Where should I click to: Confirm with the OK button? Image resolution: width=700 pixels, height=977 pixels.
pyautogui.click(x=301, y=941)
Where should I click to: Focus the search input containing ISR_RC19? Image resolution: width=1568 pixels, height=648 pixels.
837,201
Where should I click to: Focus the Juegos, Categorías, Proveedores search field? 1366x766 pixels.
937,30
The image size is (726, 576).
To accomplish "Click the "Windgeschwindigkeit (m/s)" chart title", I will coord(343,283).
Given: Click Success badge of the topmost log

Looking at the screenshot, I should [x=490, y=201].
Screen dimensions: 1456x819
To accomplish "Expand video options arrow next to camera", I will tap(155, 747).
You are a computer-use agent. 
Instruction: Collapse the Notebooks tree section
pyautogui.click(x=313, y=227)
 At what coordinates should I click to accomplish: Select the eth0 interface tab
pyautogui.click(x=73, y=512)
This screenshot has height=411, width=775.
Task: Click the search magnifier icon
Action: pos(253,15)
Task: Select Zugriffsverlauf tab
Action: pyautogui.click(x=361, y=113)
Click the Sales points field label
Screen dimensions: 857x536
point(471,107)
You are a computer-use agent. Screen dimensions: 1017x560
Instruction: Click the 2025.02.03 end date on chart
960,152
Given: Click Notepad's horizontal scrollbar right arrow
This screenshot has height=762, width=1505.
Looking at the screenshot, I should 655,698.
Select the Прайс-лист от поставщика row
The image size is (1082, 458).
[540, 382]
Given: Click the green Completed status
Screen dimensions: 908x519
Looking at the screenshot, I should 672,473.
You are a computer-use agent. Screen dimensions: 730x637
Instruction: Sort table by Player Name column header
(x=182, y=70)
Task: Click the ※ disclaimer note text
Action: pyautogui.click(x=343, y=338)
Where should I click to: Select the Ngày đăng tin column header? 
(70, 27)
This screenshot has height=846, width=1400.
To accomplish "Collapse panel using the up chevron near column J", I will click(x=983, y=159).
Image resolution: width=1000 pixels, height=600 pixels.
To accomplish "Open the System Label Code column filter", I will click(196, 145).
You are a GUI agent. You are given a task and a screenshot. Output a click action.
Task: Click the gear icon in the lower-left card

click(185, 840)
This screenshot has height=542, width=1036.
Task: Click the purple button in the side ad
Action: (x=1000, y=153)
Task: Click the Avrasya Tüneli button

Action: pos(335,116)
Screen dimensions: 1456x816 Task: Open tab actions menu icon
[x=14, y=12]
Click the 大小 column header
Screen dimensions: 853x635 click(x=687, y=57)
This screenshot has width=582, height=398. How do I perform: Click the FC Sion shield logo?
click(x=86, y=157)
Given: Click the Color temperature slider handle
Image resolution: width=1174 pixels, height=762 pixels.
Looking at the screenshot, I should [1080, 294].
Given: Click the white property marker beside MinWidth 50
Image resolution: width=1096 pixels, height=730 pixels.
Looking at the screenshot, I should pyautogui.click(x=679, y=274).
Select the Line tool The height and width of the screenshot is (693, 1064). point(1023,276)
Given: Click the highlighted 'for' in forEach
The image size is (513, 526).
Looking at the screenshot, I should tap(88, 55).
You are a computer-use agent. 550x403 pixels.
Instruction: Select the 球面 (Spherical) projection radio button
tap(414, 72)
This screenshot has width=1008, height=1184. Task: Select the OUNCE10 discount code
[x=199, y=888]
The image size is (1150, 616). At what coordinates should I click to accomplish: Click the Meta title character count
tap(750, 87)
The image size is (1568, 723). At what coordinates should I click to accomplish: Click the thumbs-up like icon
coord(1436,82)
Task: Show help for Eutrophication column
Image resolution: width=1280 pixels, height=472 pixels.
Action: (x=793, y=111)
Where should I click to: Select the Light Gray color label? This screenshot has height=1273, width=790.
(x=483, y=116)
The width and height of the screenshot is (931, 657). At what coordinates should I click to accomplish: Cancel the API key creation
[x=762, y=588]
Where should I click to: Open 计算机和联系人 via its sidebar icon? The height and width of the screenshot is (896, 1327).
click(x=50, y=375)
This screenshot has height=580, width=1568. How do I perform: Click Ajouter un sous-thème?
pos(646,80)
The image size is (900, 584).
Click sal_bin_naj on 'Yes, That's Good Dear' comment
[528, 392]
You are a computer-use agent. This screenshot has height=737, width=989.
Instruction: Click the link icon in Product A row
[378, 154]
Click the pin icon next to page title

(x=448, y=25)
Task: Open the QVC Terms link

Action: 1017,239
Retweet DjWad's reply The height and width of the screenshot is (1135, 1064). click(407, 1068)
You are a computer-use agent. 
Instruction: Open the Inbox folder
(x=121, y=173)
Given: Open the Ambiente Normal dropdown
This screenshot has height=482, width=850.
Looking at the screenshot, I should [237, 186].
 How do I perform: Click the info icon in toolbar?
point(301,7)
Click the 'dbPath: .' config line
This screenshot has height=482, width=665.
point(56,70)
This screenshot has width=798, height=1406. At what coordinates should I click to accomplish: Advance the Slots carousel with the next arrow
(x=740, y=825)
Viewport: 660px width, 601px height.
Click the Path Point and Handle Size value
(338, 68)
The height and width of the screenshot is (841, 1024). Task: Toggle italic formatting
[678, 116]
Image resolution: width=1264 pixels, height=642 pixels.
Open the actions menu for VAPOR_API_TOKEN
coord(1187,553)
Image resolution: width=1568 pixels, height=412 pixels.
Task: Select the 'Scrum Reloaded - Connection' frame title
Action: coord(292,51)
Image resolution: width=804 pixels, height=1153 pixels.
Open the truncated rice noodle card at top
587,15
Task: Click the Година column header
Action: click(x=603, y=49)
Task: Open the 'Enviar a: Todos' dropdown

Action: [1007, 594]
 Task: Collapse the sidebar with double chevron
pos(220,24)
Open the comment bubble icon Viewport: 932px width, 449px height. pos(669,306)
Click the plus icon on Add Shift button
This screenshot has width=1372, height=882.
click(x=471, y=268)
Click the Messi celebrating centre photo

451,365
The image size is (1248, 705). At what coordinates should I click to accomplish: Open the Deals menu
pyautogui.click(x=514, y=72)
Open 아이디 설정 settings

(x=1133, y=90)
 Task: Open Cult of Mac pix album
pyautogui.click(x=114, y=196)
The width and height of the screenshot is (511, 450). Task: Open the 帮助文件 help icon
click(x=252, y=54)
- - -
> **AIM OF THE TASK**: What lines in the entries above hold "agent"? Copy every one.

> **RESPONSE AREA**:
You are a computer-use agent. 
You are a computer-use agent. Screen dimensions: 1017x560
You are a computer-use agent. Screen dimensions: 730x637
You are a GUI agent. You are given a task and a screenshot. Output a click action.
You are a computer-use agent. 550x403 pixels.
You are a computer-use agent. This screenshot has height=737, width=989.
You are a computer-use agent. 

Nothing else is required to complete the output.